Hales called his arrest and past year in jail "the best and worst thing that ever happened to me."
"I promise to be a changed person," he said, adding the jail time, away from alcohol, had changed him.
"I do realize the pain I've caused you because my heart breaks every day," Hales told his victims.
Hales was indicted last year on charges of mail, wire, bank fraud and money laundering for purchases of properties in Lindon in Utah County and the Mill Creek area of Salt Lake County.
He pleaded guilty to one count of bank fraud involving the purchase of two properties in which he obtained inflated appraisals and falsified loan applications in order to obtain financing that was far in excess of the actual sales prices of the properties. He and others pocketed the difference. Besides bank fraud, court documents show Hales was involved in inflated vehicle loans, fraudulent investments and other schemes, as well as a number of mortgage frauds.
Federal agents describe Hales as a ringleader within a network of people who got together to plan and carry out various frauds.

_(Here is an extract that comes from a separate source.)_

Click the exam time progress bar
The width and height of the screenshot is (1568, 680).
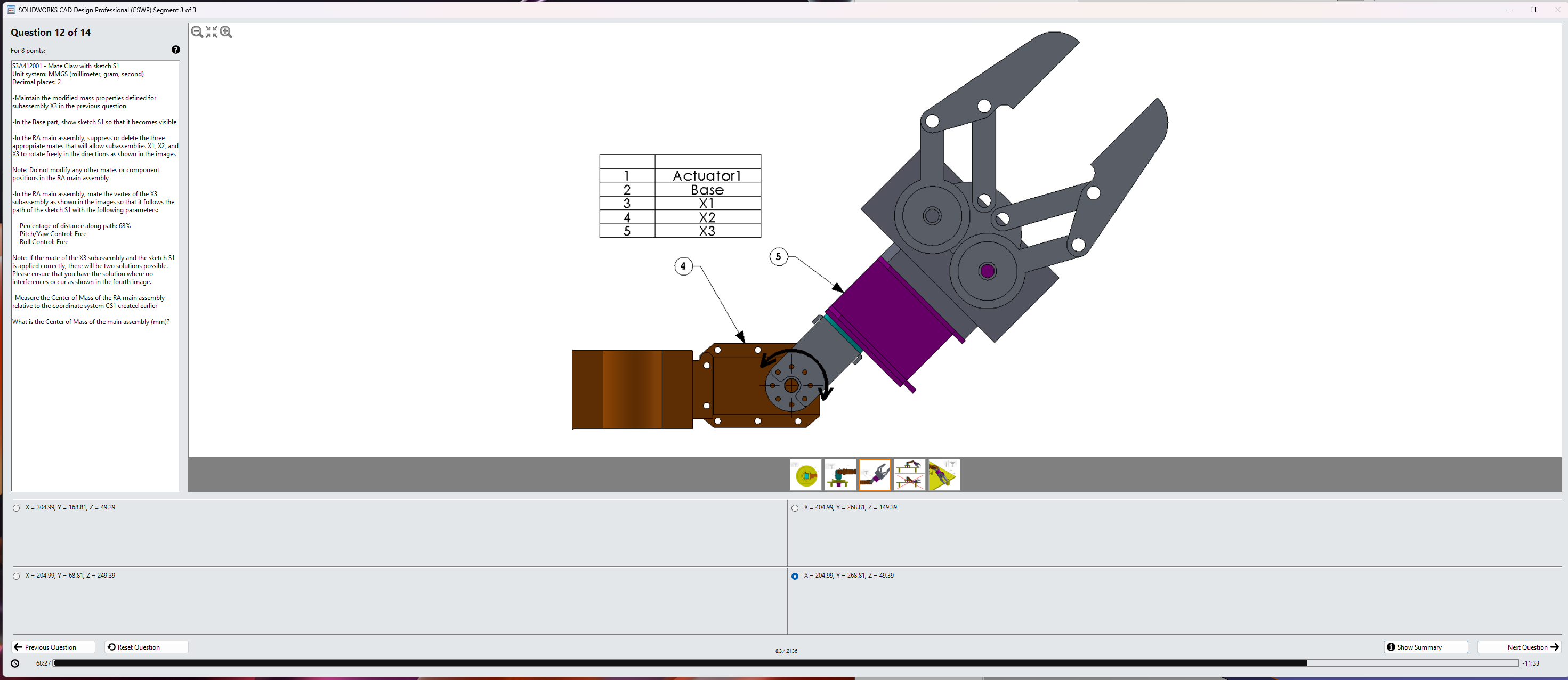(785, 663)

Hales told agents he had occasional meetings, at his home, involving mortgage-industry people during which they would talk about purchases in which they would falsely inflate the price or value of the properties and then "rip" the difference between the real price and the amount of the loan they obtained.

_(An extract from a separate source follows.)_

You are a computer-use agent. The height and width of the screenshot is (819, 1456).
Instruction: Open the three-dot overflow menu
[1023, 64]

The only other person charged so far has been John Peter Brealish, who pleaded guilty to mail fraud and was sentenced to two years and eight months in prison in September.

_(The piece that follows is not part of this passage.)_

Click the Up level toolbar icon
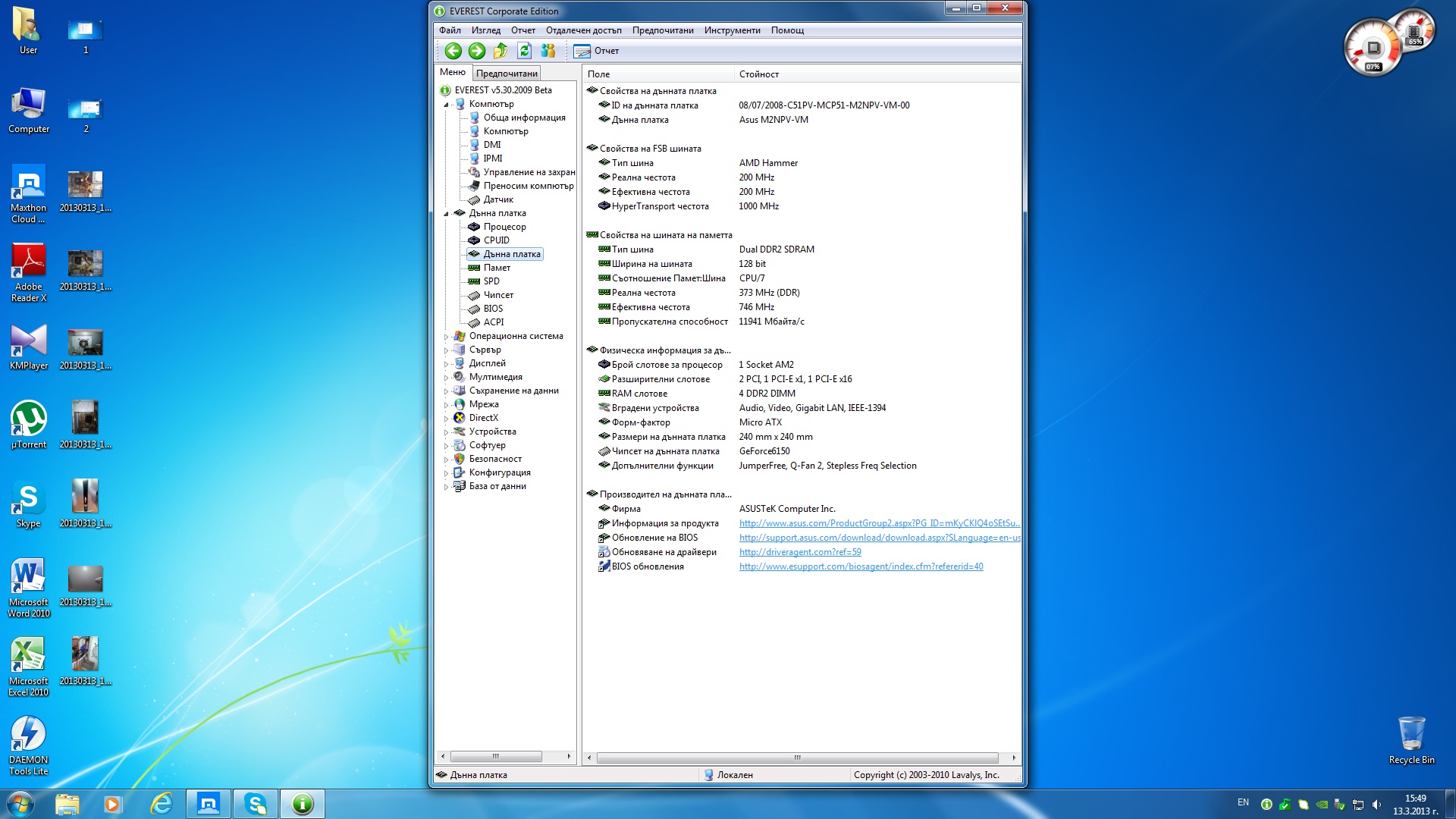1456x819 pixels. [500, 51]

Of the $12.7 million restitution in Hales case, Hales and Brealish are responsible jointly for nearly $7 million, with Hales required to repay the rest.
Judge Stewart said after Hales is released from prison, he must make monthly payments of at least $500 to the restitution fund.
In documents and testimony in court, federal agents have named Cedar Hills Mayor Eric Richardson as participating with Hales in some of the allegedly fraudulent activities. Richardson, who has not returned phone calls and emails seeking comment, and others have not been charged. But Assistant U.S. Attorney Patricia Parkinson Glenn said Tuesday the investigation is continuing.